Latest Research Papers
2025-01-22
arXiv
VideoLLaMA 3: Frontier Multimodal Foundation Models for Image and Video Understanding
VideoLLaMA3, a vision-centric multimodal foundation model, enhances image and video understanding through a four-stage training process that leverages high-quality image-text data. The model's design allows for the encoding of variable-resolution images and compact representation of videos, leading to superior performance in benchmarks.

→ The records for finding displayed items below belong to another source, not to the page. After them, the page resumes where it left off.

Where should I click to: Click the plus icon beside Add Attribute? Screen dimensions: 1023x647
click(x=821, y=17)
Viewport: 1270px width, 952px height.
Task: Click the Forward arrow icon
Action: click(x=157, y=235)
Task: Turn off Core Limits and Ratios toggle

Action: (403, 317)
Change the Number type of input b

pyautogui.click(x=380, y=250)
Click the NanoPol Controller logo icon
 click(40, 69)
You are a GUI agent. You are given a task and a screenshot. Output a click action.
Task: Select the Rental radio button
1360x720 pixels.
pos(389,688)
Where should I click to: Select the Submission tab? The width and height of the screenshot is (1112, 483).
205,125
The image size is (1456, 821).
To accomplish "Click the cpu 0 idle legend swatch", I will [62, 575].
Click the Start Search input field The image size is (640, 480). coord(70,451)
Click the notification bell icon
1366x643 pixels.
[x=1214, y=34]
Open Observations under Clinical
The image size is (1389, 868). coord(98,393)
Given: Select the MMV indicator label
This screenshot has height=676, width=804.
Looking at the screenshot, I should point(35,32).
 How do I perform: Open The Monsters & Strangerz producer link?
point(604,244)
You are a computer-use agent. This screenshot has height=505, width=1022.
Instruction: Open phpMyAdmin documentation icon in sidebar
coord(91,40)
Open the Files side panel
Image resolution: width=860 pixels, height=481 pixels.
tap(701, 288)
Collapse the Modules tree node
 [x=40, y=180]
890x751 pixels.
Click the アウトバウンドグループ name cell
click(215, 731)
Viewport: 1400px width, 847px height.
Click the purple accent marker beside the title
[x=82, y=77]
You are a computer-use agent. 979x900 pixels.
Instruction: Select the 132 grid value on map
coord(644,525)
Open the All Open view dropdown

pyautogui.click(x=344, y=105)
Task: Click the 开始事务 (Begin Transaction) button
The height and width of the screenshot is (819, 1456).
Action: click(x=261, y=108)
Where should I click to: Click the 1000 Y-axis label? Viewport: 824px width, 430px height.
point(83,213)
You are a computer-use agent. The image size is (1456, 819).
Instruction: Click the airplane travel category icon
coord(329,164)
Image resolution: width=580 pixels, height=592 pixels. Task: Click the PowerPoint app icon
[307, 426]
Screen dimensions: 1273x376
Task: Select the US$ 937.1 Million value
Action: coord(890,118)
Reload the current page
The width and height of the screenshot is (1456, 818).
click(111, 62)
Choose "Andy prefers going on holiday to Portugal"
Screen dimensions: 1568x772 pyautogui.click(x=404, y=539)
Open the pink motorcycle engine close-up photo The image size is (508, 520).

In this paper, we propose VideoLLaMA3, a more advanced multimodal foundation
model for image and video understanding. The core design philosophy of
VideoLLaMA3 is vision-centric. The meaning of "vision-centric" is two-fold: the
vision-centric training paradigm and vision-centric framework design. The key
insight of our vision-centric training paradigm is that high-quality image-text
data is crucial for both image and video understanding. Instead of preparing
massive video-text datasets, we focus on constructing large-scale and
high-quality image-text datasets. VideoLLaMA3 has four training stages: 1)
Vision Encoder Adaptation, which enables vision encoder to accept images of
variable resolutions as input; 2) Vision-Language Alignment, which jointly
tunes the vision encoder, projector, and LLM with large-scale image-text data
covering multiple types (including scene images, documents, charts) as well as
text-only data. 3) Multi-task Fine-tuning, which incorporates image-text SFT
data for downstream tasks and video-text data to establish a foundation for
video understanding. 4) Video-centric Fine-tuning, which further improves the
model's capability in video understanding. As for the framework design, to
better capture fine-grained details in images, the pretrained vision encoder is
adapted to encode images of varying sizes into vision tokens with corresponding
numbers, rather than a fixed number of tokens. For video inputs, we reduce the
number of vision tokens according to their similarity so that the
representation of videos will be more precise and compact. Benefit from
vision-centric designs, VideoLLaMA3 achieves compelling performances in both
image and video understanding benchmarks.